* Task prompt *
Restate the material verbatim, every line included.

* Source material *
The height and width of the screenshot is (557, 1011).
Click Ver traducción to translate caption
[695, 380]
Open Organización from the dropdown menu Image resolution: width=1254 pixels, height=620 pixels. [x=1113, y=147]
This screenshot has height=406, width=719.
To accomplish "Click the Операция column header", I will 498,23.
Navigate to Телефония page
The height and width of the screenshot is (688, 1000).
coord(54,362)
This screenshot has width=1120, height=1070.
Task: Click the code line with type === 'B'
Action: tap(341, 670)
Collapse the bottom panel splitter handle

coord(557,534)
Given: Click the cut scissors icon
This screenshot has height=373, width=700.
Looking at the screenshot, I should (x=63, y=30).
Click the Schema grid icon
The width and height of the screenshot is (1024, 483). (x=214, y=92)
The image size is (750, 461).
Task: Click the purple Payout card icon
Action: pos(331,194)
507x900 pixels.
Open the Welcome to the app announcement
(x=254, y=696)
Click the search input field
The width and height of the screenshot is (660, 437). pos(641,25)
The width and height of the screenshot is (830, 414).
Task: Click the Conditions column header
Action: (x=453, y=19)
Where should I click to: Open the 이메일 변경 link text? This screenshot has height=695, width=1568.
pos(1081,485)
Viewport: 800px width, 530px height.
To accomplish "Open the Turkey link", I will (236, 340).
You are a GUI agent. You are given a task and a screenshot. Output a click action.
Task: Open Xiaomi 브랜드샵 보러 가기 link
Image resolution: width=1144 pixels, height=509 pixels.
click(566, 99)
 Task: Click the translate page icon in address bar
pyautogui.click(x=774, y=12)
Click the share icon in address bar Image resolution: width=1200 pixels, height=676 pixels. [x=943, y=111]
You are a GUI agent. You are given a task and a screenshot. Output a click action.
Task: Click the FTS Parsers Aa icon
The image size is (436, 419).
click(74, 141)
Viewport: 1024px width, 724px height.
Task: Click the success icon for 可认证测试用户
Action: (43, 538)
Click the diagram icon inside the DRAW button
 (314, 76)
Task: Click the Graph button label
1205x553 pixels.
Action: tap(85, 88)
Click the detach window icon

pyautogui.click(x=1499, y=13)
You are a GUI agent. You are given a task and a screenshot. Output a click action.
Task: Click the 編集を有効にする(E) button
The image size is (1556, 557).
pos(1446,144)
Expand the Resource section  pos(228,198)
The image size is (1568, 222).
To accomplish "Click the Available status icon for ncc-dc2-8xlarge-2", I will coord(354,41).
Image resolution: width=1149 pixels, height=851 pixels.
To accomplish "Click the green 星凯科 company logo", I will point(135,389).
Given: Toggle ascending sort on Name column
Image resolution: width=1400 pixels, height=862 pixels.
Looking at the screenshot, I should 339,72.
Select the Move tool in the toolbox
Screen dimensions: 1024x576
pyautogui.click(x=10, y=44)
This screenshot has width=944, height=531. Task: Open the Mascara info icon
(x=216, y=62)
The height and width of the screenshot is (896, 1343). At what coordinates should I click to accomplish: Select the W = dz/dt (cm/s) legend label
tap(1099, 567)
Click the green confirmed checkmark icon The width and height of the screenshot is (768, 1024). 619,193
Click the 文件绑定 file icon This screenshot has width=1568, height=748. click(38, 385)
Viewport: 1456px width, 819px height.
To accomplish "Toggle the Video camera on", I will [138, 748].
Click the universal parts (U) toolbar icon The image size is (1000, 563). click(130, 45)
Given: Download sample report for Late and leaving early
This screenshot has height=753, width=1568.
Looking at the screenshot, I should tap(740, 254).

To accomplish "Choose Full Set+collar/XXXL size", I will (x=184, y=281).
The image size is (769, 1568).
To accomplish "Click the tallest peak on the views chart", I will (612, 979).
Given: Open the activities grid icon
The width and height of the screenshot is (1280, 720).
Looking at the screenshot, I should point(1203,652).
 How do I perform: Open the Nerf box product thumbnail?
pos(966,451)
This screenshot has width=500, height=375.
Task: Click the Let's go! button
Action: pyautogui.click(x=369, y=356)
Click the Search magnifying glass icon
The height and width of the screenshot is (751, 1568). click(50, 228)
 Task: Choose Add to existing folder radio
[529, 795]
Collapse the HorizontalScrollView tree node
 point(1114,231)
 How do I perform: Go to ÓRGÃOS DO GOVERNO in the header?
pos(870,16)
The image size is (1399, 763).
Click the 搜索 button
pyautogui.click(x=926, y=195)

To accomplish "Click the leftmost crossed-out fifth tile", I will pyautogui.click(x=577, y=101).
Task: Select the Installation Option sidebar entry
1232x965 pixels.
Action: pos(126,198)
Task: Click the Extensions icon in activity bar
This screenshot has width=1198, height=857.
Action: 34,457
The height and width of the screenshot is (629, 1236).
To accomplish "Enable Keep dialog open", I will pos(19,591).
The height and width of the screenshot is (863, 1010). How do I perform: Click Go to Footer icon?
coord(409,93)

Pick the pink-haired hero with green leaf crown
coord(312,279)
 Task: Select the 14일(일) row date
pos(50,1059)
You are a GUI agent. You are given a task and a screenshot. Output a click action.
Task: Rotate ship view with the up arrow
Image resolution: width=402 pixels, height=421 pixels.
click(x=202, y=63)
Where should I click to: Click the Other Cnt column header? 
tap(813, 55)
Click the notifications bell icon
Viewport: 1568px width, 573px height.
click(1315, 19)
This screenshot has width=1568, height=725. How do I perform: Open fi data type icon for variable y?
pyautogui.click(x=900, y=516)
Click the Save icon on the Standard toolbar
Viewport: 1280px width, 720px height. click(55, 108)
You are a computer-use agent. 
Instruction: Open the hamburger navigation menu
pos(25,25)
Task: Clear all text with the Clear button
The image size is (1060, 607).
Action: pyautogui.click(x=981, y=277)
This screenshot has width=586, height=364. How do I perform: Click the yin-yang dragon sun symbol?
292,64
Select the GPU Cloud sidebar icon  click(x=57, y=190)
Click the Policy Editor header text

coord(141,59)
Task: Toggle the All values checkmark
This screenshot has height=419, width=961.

* Answer to this task *
The height and width of the screenshot is (557, 1011).
Click Ver traducción to translate caption
[695, 380]
Open Organización from the dropdown menu Image resolution: width=1254 pixels, height=620 pixels. [x=1113, y=147]
This screenshot has height=406, width=719.
To accomplish "Click the Операция column header", I will 498,23.
Navigate to Телефония page
The height and width of the screenshot is (688, 1000).
coord(54,362)
This screenshot has width=1120, height=1070.
Task: Click the code line with type === 'B'
Action: tap(341, 670)
Collapse the bottom panel splitter handle

coord(557,534)
Given: Click the cut scissors icon
This screenshot has height=373, width=700.
Looking at the screenshot, I should (x=63, y=30).
Click the Schema grid icon
The width and height of the screenshot is (1024, 483). (x=214, y=92)
The image size is (750, 461).
Task: Click the purple Payout card icon
Action: pos(331,194)
507x900 pixels.
Open the Welcome to the app announcement
(x=254, y=696)
Click the search input field
The width and height of the screenshot is (660, 437). pos(641,25)
The width and height of the screenshot is (830, 414).
Task: Click the Conditions column header
Action: (x=453, y=19)
Where should I click to: Open the 이메일 변경 link text? This screenshot has height=695, width=1568.
pos(1081,485)
Viewport: 800px width, 530px height.
To accomplish "Open the Turkey link", I will (236, 340).
You are a GUI agent. You are given a task and a screenshot. Output a click action.
Task: Open Xiaomi 브랜드샵 보러 가기 link
Image resolution: width=1144 pixels, height=509 pixels.
click(566, 99)
 Task: Click the translate page icon in address bar
pyautogui.click(x=774, y=12)
Click the share icon in address bar Image resolution: width=1200 pixels, height=676 pixels. [x=943, y=111]
You are a GUI agent. You are given a task and a screenshot. Output a click action.
Task: Click the FTS Parsers Aa icon
The image size is (436, 419).
click(74, 141)
Viewport: 1024px width, 724px height.
Task: Click the success icon for 可认证测试用户
Action: (43, 538)
Click the diagram icon inside the DRAW button
 (314, 76)
Task: Click the Graph button label
1205x553 pixels.
Action: tap(85, 88)
Click the detach window icon

pyautogui.click(x=1499, y=13)
You are a GUI agent. You are given a task and a screenshot. Output a click action.
Task: Click the 編集を有効にする(E) button
The image size is (1556, 557).
pos(1446,144)
Expand the Resource section  pos(228,198)
The image size is (1568, 222).
To accomplish "Click the Available status icon for ncc-dc2-8xlarge-2", I will coord(354,41).
Image resolution: width=1149 pixels, height=851 pixels.
To accomplish "Click the green 星凯科 company logo", I will point(135,389).
Given: Toggle ascending sort on Name column
Image resolution: width=1400 pixels, height=862 pixels.
Looking at the screenshot, I should 339,72.
Select the Move tool in the toolbox
Screen dimensions: 1024x576
pyautogui.click(x=10, y=44)
This screenshot has width=944, height=531. Task: Open the Mascara info icon
(x=216, y=62)
The height and width of the screenshot is (896, 1343). At what coordinates should I click to accomplish: Select the W = dz/dt (cm/s) legend label
tap(1099, 567)
Click the green confirmed checkmark icon The width and height of the screenshot is (768, 1024). 619,193
Click the 文件绑定 file icon This screenshot has width=1568, height=748. click(38, 385)
Viewport: 1456px width, 819px height.
To accomplish "Toggle the Video camera on", I will [138, 748].
Click the universal parts (U) toolbar icon The image size is (1000, 563). click(130, 45)
Given: Download sample report for Late and leaving early
This screenshot has height=753, width=1568.
Looking at the screenshot, I should tap(740, 254).

To accomplish "Choose Full Set+collar/XXXL size", I will (x=184, y=281).
The image size is (769, 1568).
To accomplish "Click the tallest peak on the views chart", I will (612, 979).
Given: Open the activities grid icon
The width and height of the screenshot is (1280, 720).
Looking at the screenshot, I should point(1203,652).
 How do I perform: Open the Nerf box product thumbnail?
pos(966,451)
This screenshot has width=500, height=375.
Task: Click the Let's go! button
Action: pyautogui.click(x=369, y=356)
Click the Search magnifying glass icon
The height and width of the screenshot is (751, 1568). click(50, 228)
 Task: Choose Add to existing folder radio
[529, 795]
Collapse the HorizontalScrollView tree node
 point(1114,231)
 How do I perform: Go to ÓRGÃOS DO GOVERNO in the header?
pos(870,16)
The image size is (1399, 763).
Click the 搜索 button
pyautogui.click(x=926, y=195)

To accomplish "Click the leftmost crossed-out fifth tile", I will pyautogui.click(x=577, y=101).
Task: Select the Installation Option sidebar entry
1232x965 pixels.
Action: pos(126,198)
Task: Click the Extensions icon in activity bar
This screenshot has width=1198, height=857.
Action: 34,457
The height and width of the screenshot is (629, 1236).
To accomplish "Enable Keep dialog open", I will pos(19,591).
The height and width of the screenshot is (863, 1010). How do I perform: Click Go to Footer icon?
coord(409,93)

Pick the pink-haired hero with green leaf crown
coord(312,279)
 Task: Select the 14일(일) row date
pos(50,1059)
You are a GUI agent. You are given a task and a screenshot. Output a click action.
Task: Rotate ship view with the up arrow
Image resolution: width=402 pixels, height=421 pixels.
click(x=202, y=63)
Where should I click to: Click the Other Cnt column header? 
tap(813, 55)
Click the notifications bell icon
Viewport: 1568px width, 573px height.
click(1315, 19)
This screenshot has width=1568, height=725. How do I perform: Open fi data type icon for variable y?
pyautogui.click(x=900, y=516)
Click the Save icon on the Standard toolbar
Viewport: 1280px width, 720px height. click(55, 108)
You are a computer-use agent. 
Instruction: Open the hamburger navigation menu
pos(25,25)
Task: Clear all text with the Clear button
The image size is (1060, 607).
Action: pyautogui.click(x=981, y=277)
This screenshot has width=586, height=364. How do I perform: Click the yin-yang dragon sun symbol?
292,64
Select the GPU Cloud sidebar icon  click(x=57, y=190)
Click the Policy Editor header text

coord(141,59)
Task: Toggle the All values checkmark
This screenshot has height=419, width=961.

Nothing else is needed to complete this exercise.